The PPARγ isoform belongs to the nuclear receptor family of transcription regulators and its activation in the reproductive tract has been observed during steroidogenesis, angiogenesis, apoptosis, and tissue remodeling [79, 80]. The presence and activation of PPARγ in the porcine endometrium has been previously documented [33, 81]. No effect of estrus induction on PPARG mRNA was observed in the endometrium indicating no correlation between luteal P4 and PPARG transcript abundance in this tissue. Similarly, no difference in endometrial PPARG expression was found in beef heifers with normal and low concentrations of circulating P4 [36]. To our knowledge, this is the first study demonstrating PPARG mRNA expression in the myometrium of early pregnant gilts. Relatively stable PPARG mRNA expression was detected during the peri-implantation period in gilts with natural estrus. Interestingly, greater PPARG mRNA expression in gonadotropin-treated as compared to control gilts was found in this tissue on day 15. Because PPARγ is primarily involved in glucose homeostasis, such up-regulation may be attributed to the higher energy demands of the myometrium in gonadotropin-treated gilts.
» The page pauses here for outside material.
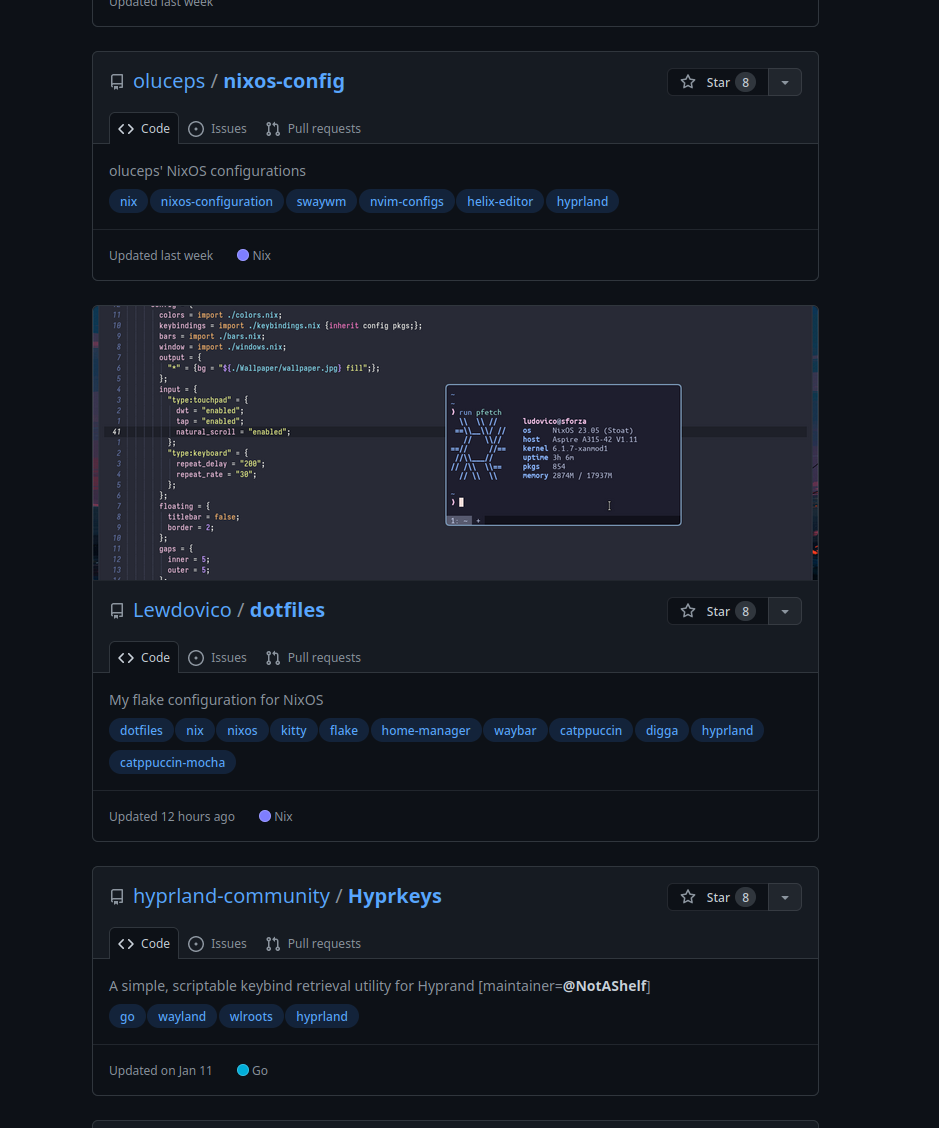
Task: Click the purple Nix language color dot under dotfiles
Action: click(x=264, y=816)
The key element involved in the regulation of embryo-maternal interactions and myometrial activity is cell-to-cell communication mediated via gap junctions. Among the gap junction proteins, connexin 43 was localized in both the endometrium and myometrium of cyclic and pregnant gilts [82]. Greater expression of GJA1 mRNA was found in the porcine endometrium on day 12 of pregnancy as compared with day 12 of the estrous cycle [83]. The results of our present study showed that GJA1 mRNA expression increased in the endometrium and decreased in the myometrium between days 10 and 12 of pregnancy in gilts with natural estrus. This indicates a distinct response of both tissues to conceptus signals. Although GJA1 is more expressed in the myometrium than in the endometrium, both tissues responded with greater concentrations of GJA1 transcripts in PMSG/hCG-induced gilts on day 15. Such results are consistent with a negative correlation between the number of connexin 43 gap junctions in the myometrium and P4 concentrations in this tissue, as demonstrated in non-pregnant gilts [84]. However, the consequences of the elevated expression of GJA1 during early pregnancy remain to be elucidated.